Document passage
===

A. Speaking and Listening: Sorting Photographs (15 minutes)

B. Model Writing: What Job Does the Tool Help to Do? (5 minutes)

C. Independent Writing: What Job Does the Tool Help to Do? (15 minutes)

3. Closing and Assessment

A. Structured Discussion: Why Do We Need Tools? (10 minutes)

B. Reflecting on Learning (5 minutes)

Purpose of lesson and alignment to standards:

  • In this lesson, students use photographs from the book Tools, introduced in Lesson 5, to practice asking questions and sorting the photographs into categories.
  • During this lesson, students are again encouraged to use question words (who, what, when, where, why, and how). Note students’ skill level with asking questions. Begin to assess students as they ask and answer questions, using the Unit 1 Assessment Speaking and Listening Checklist in the Assessment Overview and Resources Packet.
  • Lessons 3–5 featured built-out instruction for Goal 1 Conversation Cues. Moving forward, this will appear only as reminders after select questions. Continue using Goal 1 Conversation Cues to promote productive and equitable conversation. Refer to the Lesson 3 Teaching Notes and see the Tools page for additional information on Conversation Cues.

===

Collected data:
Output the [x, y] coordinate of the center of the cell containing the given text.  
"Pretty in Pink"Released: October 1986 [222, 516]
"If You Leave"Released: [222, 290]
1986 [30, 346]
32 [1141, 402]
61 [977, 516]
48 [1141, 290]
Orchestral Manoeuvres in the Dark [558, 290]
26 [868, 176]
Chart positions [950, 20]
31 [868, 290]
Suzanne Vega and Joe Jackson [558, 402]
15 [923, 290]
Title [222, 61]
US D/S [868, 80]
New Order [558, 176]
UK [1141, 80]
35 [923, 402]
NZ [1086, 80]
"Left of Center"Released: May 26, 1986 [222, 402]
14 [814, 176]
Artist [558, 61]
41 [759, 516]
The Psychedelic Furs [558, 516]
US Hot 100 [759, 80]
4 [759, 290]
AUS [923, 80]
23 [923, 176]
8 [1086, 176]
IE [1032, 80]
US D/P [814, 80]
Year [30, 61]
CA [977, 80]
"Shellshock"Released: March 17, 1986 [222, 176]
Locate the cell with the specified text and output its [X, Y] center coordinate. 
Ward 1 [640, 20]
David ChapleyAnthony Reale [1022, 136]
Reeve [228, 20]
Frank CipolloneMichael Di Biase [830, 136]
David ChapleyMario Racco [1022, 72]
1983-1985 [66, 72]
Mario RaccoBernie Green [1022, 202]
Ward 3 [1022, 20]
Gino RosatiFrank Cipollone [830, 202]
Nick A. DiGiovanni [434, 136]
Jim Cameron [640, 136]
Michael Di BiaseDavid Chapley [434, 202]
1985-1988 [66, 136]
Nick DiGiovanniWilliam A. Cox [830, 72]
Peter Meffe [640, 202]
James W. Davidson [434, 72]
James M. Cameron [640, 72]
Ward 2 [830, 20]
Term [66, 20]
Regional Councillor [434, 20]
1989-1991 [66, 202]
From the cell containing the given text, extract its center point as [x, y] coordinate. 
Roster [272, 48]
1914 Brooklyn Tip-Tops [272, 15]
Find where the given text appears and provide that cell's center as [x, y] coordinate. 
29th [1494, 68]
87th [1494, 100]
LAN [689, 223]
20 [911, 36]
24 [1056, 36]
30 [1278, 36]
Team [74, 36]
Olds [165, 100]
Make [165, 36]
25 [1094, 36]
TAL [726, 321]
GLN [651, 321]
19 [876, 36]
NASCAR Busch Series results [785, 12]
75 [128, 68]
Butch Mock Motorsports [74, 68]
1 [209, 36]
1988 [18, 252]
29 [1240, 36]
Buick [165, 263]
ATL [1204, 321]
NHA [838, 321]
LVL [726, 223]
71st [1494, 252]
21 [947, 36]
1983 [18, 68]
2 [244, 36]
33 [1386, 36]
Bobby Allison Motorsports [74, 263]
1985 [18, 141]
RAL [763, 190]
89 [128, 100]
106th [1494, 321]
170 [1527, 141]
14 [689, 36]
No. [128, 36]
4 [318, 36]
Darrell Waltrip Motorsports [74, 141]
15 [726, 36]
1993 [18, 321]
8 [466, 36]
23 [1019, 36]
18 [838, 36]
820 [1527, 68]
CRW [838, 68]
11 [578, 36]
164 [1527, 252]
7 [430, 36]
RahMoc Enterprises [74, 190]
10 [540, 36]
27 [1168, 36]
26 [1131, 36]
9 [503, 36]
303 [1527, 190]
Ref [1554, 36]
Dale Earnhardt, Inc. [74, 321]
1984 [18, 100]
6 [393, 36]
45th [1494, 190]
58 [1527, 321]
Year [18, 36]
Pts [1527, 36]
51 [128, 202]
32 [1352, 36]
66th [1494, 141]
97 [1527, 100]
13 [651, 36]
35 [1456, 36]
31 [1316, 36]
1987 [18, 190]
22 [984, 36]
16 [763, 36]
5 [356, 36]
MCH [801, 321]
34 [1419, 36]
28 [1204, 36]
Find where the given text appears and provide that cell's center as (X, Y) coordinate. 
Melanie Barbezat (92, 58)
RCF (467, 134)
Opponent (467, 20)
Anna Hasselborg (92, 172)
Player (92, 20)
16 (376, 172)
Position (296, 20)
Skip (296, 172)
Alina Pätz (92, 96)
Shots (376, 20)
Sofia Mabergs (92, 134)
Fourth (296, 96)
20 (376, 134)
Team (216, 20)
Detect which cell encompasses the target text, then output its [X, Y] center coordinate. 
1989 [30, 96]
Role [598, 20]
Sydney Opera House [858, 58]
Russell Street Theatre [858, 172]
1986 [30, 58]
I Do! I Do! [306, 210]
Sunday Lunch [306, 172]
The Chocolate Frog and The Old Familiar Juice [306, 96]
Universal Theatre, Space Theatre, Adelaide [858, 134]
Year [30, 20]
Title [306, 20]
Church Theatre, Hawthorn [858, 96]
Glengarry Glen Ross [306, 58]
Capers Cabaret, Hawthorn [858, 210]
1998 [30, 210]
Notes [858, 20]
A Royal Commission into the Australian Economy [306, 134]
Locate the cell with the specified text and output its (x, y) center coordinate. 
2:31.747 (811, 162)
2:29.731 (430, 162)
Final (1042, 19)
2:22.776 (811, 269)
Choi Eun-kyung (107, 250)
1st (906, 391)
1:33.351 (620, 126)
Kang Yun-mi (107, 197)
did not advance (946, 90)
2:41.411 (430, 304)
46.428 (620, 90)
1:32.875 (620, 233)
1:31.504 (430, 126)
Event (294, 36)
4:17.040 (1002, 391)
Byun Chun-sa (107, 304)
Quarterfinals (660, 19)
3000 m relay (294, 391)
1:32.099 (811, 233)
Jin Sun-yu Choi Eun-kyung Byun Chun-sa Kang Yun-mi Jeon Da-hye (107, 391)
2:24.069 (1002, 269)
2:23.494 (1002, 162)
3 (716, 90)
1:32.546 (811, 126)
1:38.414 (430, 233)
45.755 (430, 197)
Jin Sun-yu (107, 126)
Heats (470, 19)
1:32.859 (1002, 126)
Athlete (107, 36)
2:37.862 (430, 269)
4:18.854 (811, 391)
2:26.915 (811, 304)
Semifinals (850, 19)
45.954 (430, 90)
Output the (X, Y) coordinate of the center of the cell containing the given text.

===

What to work on
a) Substitute "Group Discussion" for "Structured Discussion" in the lesson plan and write out the stretch from "C. Independent Writing: What" through "photographs into categories." with that change.
b) Pick up the lesson plan after its last sentence and continue it.

Exercise answers
a)
C. Independent Writing: What Job Does the Tool Help to Do? (15 minutes)

3. Closing and Assessment

A. Group Discussion: Why Do We Need Tools? (10 minutes)

B. Reflecting on Learning (5 minutes)

Purpose of lesson and alignment to standards:

  • In this lesson, students use photographs from the book Tools, introduced in Lesson 5, to practice asking questions and sorting the photographs into categories.

b)
How this lesson builds on previous work:

  • During previous lessons, students asked and answered questions about the tools presented in each of the challenges. In this lesson, they further refine these skills of asking and answering questions by rereading an excerpt from Tools and some of the captions in the index, and by engaging in multiple discussions.

Areas in which students may need additional support:

  • In Work Time A, students may need additional support with organization when asked to sort pictures with a partner. Support students by giving two different colored papers to place their pictures on, or by suggesting that each partner hold his or her own category.
  • In Work Time C, students discuss their answers and then write independently. Support students with prompts and resources around the room in order to write with inventive spelling. If a sentence requires dictation, prompt the student to read it aloud afterward. 

Down the road:

  • This lesson is the first of three lessons with opportunities to collect data on students’ progress toward SL.1.1a.
  • In Lesson 7, students will engage in a similar lesson structure as they gradually increase their independence. 

In Advance

  • Prepare:
    • Tools and Work Word Wall cards. Write each word on an index card and, where appropriate, draw a corresponding image to support students’ understanding of the word.
    • Sorting Protocol anchor chart (see supporting materials)
    • Types of Tools, Picture Set 1 (copy and cut out the pictures so that there are enough sets for every pair in the class)
  • Set up a document camera to display the Cutting/Farming Tools model response sheet.
  • Distribute pencils and Cutting/Farming Tools response sheets at student tables. Doing this in advance helps ensure a smooth transition during Work Time C.
  • Review the Sit, Kneel, Stand protocol.
  • Post: Learning targets, "Learning Target" poem, Sorting Protocol anchor chart, Classroom Discussion Norms anchor chart.

Tech and Multimedia

Consider using an interactive whiteboard or document camera to display lesson materials.

  • Opening A: Mission Letter #2 could be an email.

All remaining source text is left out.